After Stevens passed his file to the DPP, an officer on the Army’s general staff sent a submission to the Defence Secretary, Tom King, which warned of the damage that could be caused should Nelson be put on trial. King recognised that Nelson was ‘a terrorist, thug and hooligan’ but also a ‘productive source’ who, he had been told, had saved lives. His initial view was that Nelson ‘should not go near the courts’. He later questioned the accuracy of some of the information he had relied on and warned that Nelson could not be protected from prosecution if he had ‘gone beyond the limit’. The general staff officer observed that although Nelson was now relying on the MoD to keep him alive - ‘either in or out of prison’ - and dependent on the department to protect the lives of his family, ‘such protection would be conditional on his remaining silent about our covert operations’. The following month, arrangements were made to pay £1,650 a month to Nelson’s wife. A few weeks later, a memo from the same staff officer to the MoD and the Army’s Northern Ireland HQ said that Nelson should be reassured that his wife was being cared for and that his family would be resettled once he was released from prison, ‘subject to his remaining silent about what he knows’.

It is far from evident that government ministers had been in control of the events that had led to the death of Pat Finucane and the many others who were targeted by Nelson. It is possible that the FRU and Special Branch were permitted to operate under a system of political oversight that was so loose that the control that the state was exerting over loyalist paramilitaries could always be disavowed.

But regardless of how long the reins may have been, by late 1990 government ministers, senior civil servants and the Army’s general staff were clearly concerned. They feared that the evidence of state-sponsored criminal violence - evidence that had been half-hidden for decades amid the confusion, the dis-trust and the daily recrimination of Northern Ireland’s bloody little war - was about to be forced into the open.

There were Cabinet-level discussions about the impending prosecution, with King and Peter Brooke, the Secretary of State for Northern Ireland, both arguing that the case should quietly be shelved, and with David Waddington, the Home Secretary, expressing concern on behalf of MI5.

By this stage the entire Cabinet must have been fully aware that their security forces had been enabling a death squad. Brooke appears to have become slightly frantic, claiming that lives could be lost if Nelson appeared in court.
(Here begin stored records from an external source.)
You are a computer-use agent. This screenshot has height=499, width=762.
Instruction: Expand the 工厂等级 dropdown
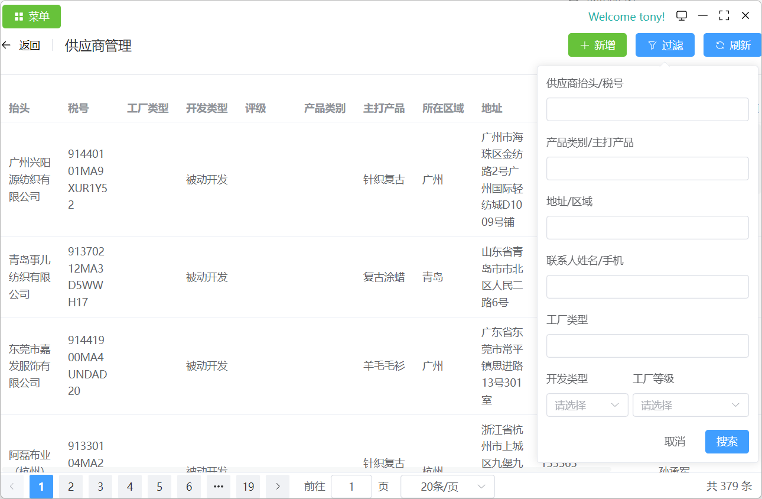click(x=690, y=405)
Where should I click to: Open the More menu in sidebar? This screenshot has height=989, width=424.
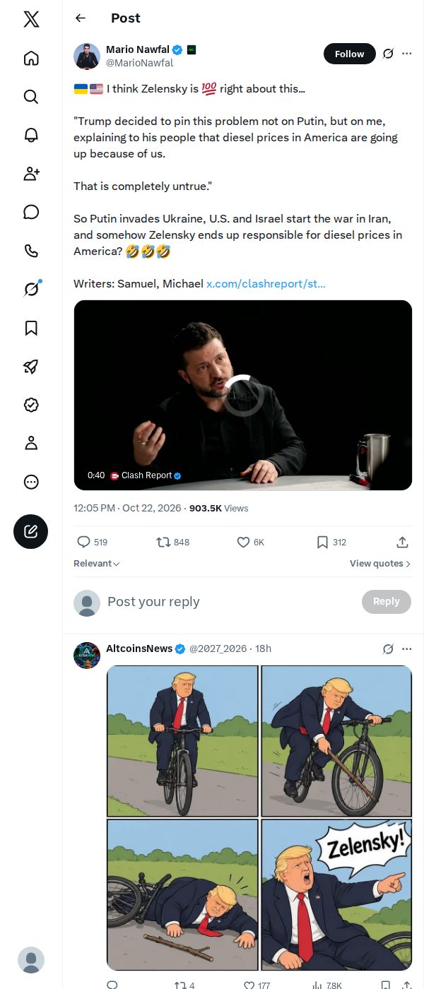tap(31, 482)
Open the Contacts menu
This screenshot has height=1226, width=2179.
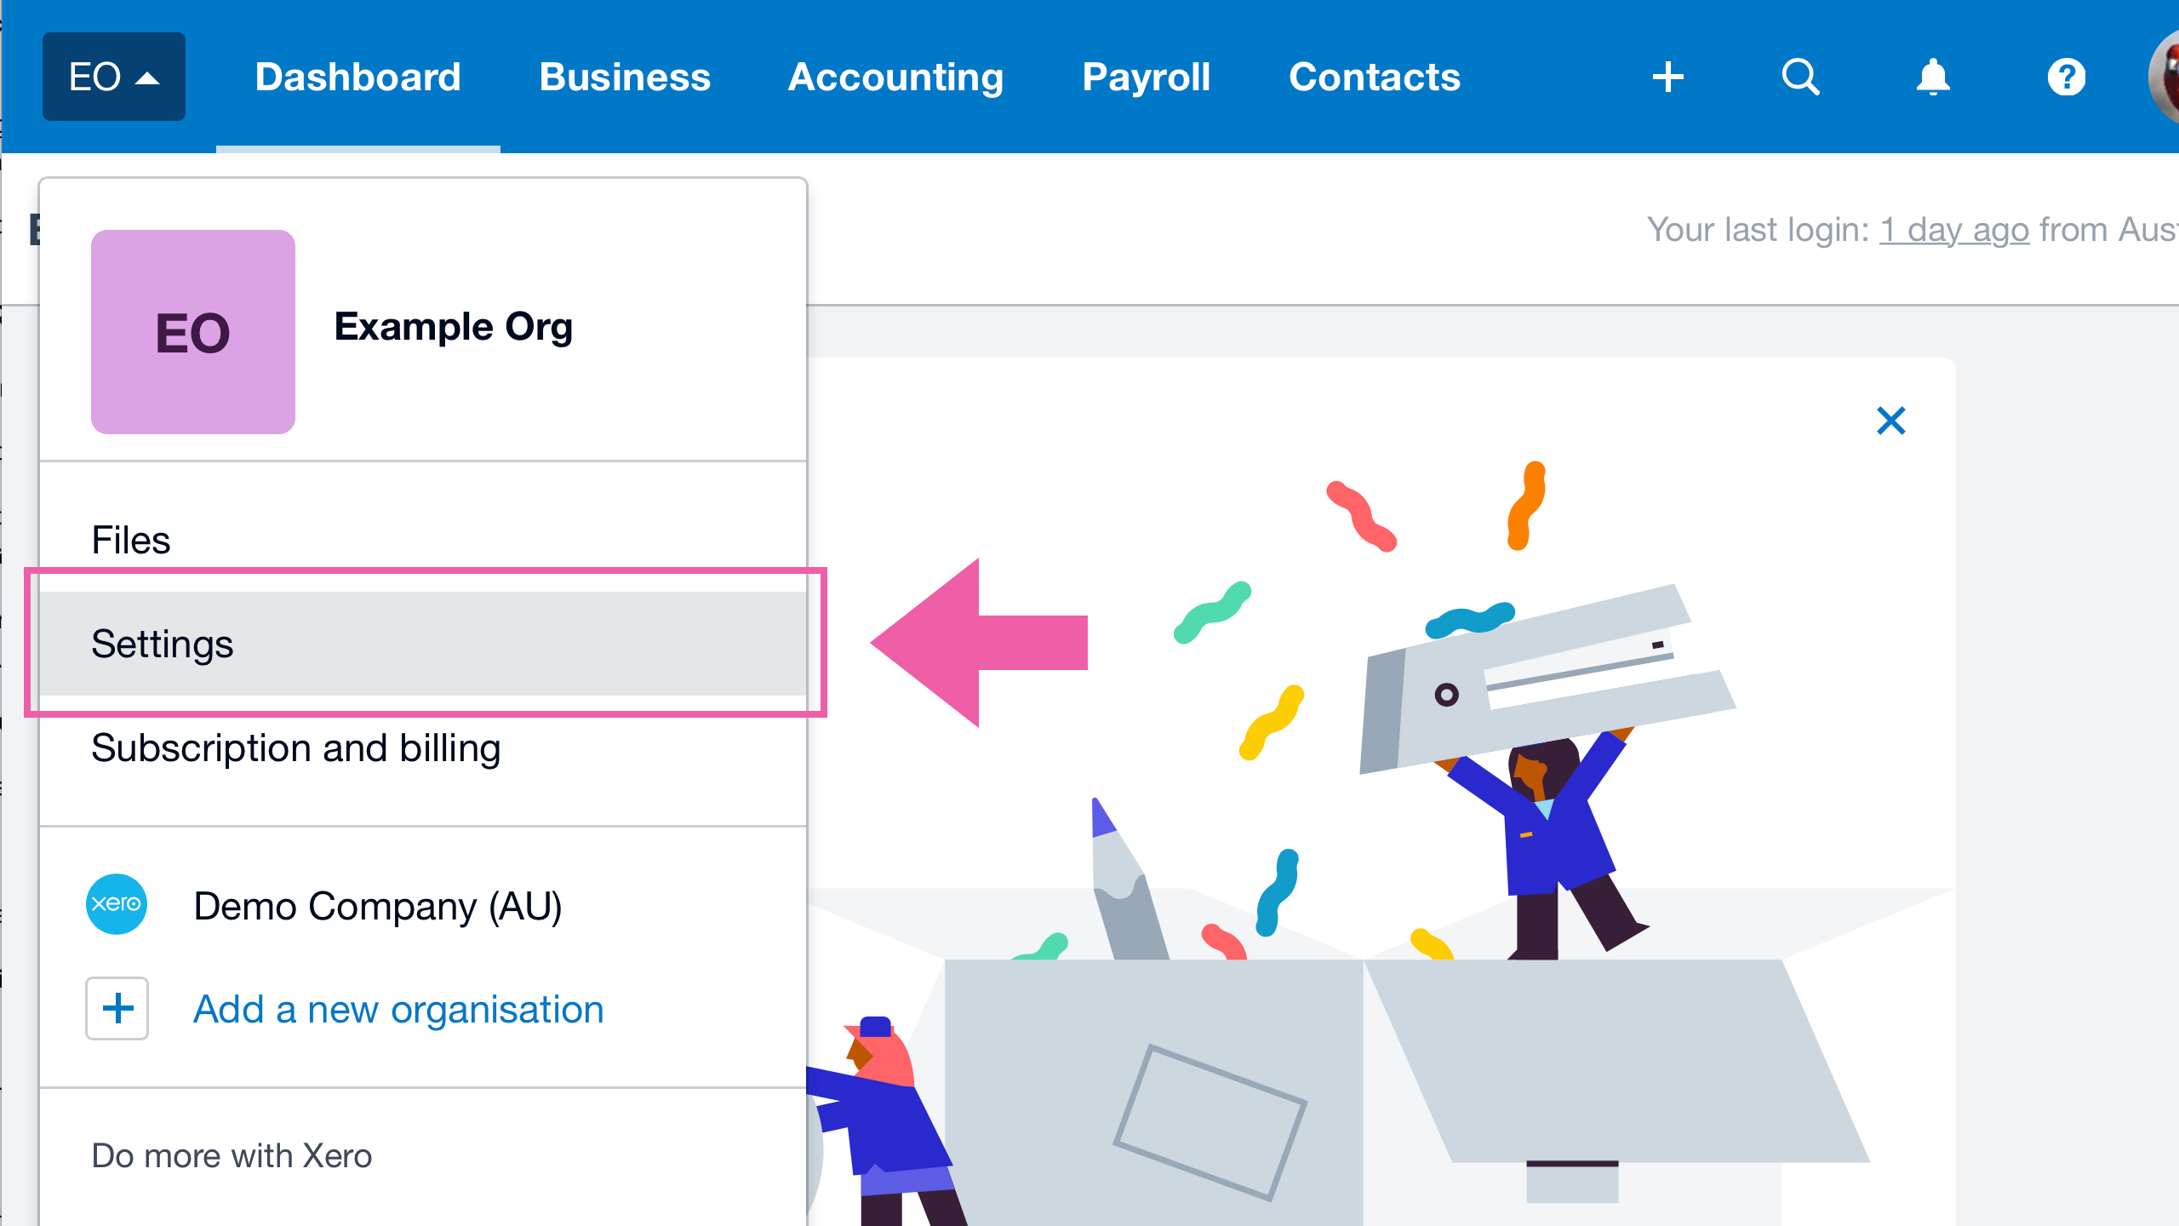[x=1375, y=77]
The Prime Minister, John Major, described himself as conflicted, but indicated that charges should be brought if there was a chance of a successful prosecution.

In Belfast, meanwhile, the Director of Public Prosecutions of the province was coming to the conclusion that it was in the public interest to bring charges. Along with the UK Attorney General, Patrick Mayhew, he withstood significant political pressure to drop the case against Nelson. Eventually, the DPP decided that there was sufficient evidence to charge Nelson with two counts of murder, four of conspiracy to murder, one of attempted murder, and a number of lesser charges.

At this point the Cabinet Secretary, Sir Robin Butler, became more engaged, sending a ‘Top Secret’ minute to Major in which he highlighted the public interest risks in taking Nelson to trial and attempted to persuade the Prime Minister to take steps to oppose it. Not long afterwards, Major’s principal private secretary was noting that the collapse of the prosecution would be ‘a very good outcome’, which appears to have reflected the prevalent view at the highest levels of government.

By the time Nelson finally came to trial in January 1992, the murder charges had, without explanation, been dropped. Instead he was permitted to plead guilty to five charges of conspiracy to murder, and was sentenced to ten years’ imprisonment. Previously, the DPP had appeared adamant that there should be no suggestion that he had accepted a plea bargain. It subsequently emerged, however, that the DPP had told the Attorney General that he was obliged to consider any approach by the defence, and that such an approach had been made.

As a consequence, Brian Nelson, Agent 6137, was not cross-examined. Any light that he could have shed upon the role that the British state had played in the murder of its own citizens was quietly snuffed out.

Nelson served a little more than four years before being released. The Army was as good as its word - he had maintained his silence, after all - and he was given a new identity and a new life. His by-now-estranged wife and their children were provided with a new home in the north of England.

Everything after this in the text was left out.